[Saved entries]
Segment Open

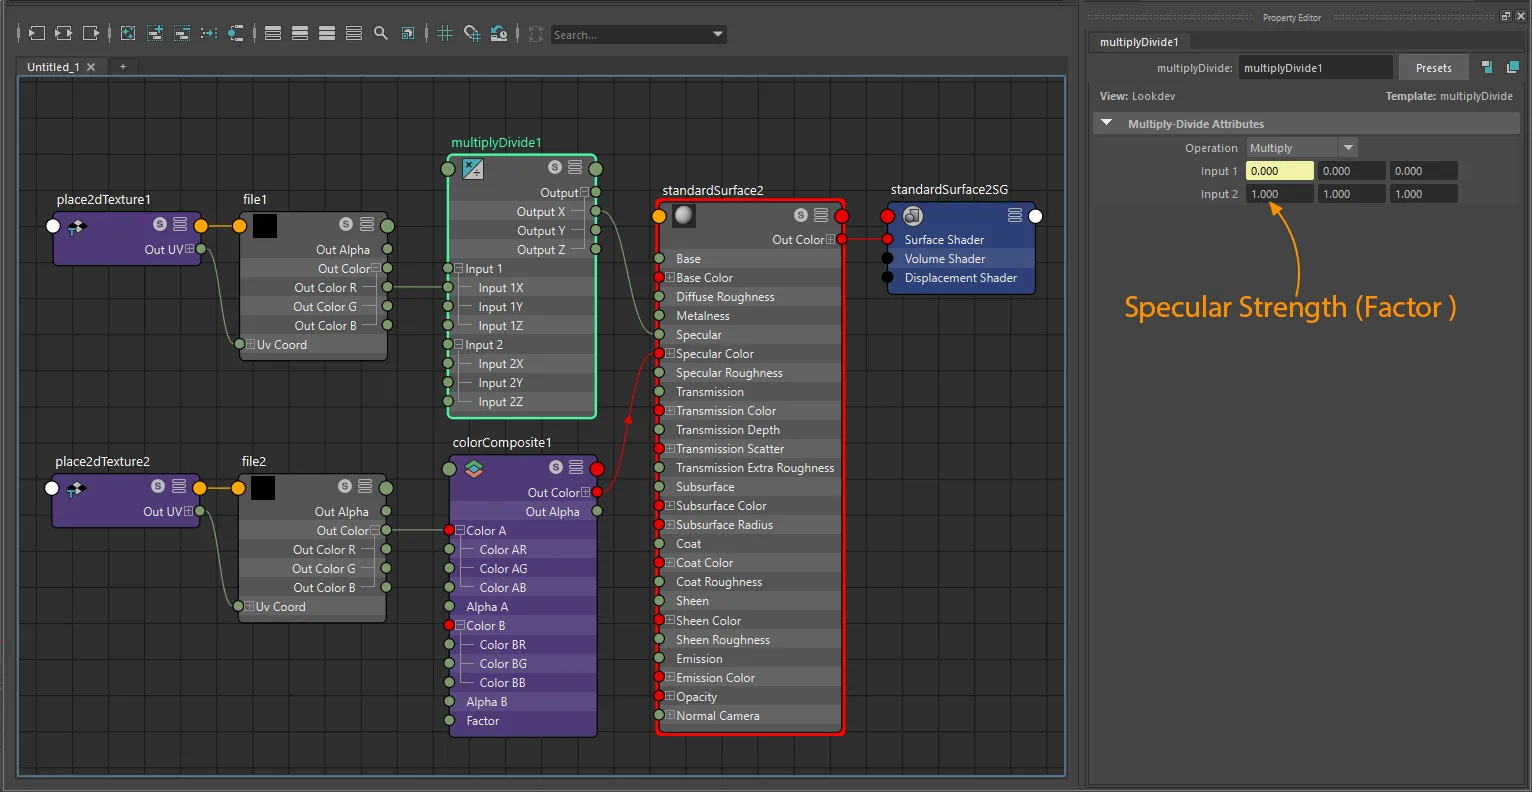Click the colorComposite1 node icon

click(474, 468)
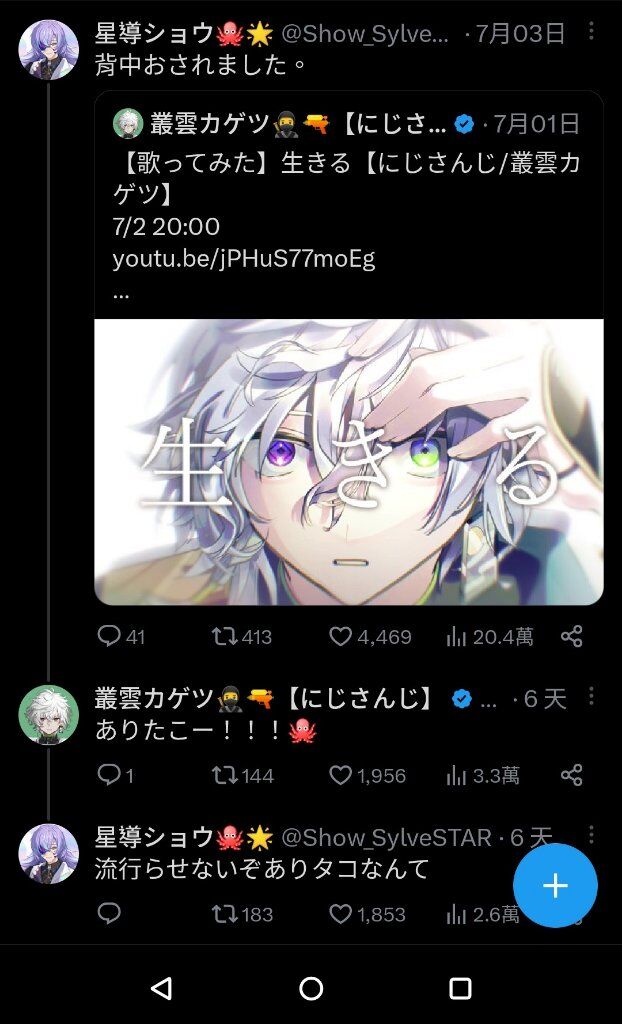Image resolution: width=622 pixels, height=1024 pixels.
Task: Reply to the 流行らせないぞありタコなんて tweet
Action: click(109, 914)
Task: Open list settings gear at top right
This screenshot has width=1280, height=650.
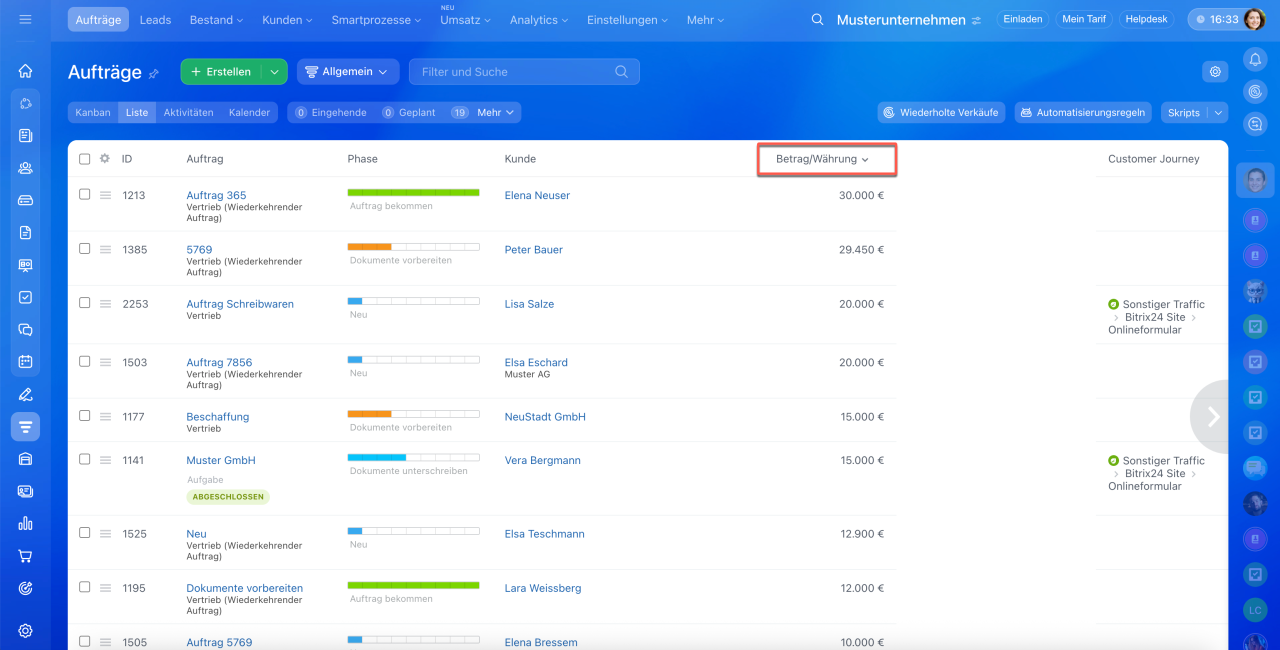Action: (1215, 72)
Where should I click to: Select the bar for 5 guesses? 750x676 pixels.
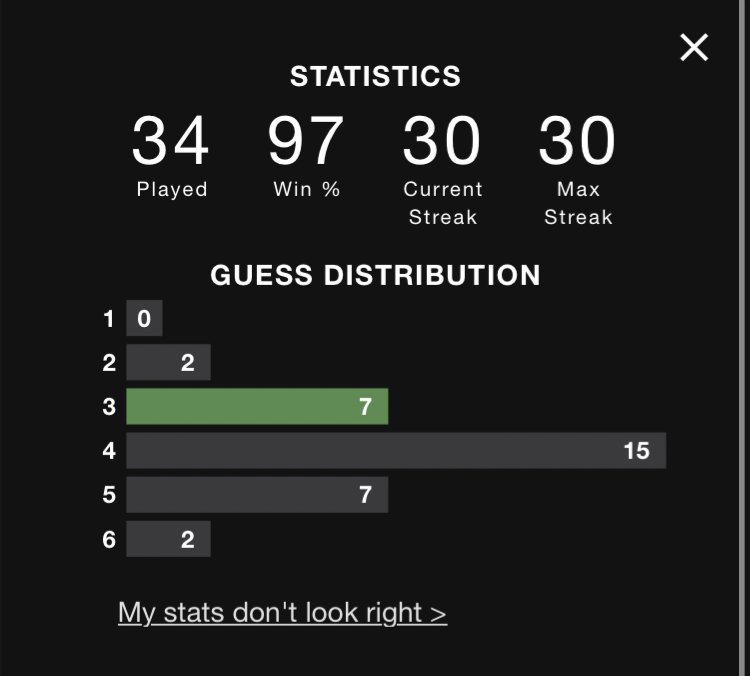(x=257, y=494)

Segment Closed

▶ The problem
Retype, exactly and only, the lines from the one containing "Task: Open list settings gear at top right" through the end of the entries, both ends included, and omit all pictures.

▶ Exercise result
Task: Open list settings gear at top right
This screenshot has width=1280, height=650.
Action: (1215, 72)
Where should I click to: Select the bar for 5 guesses? 750x676 pixels.
(x=257, y=494)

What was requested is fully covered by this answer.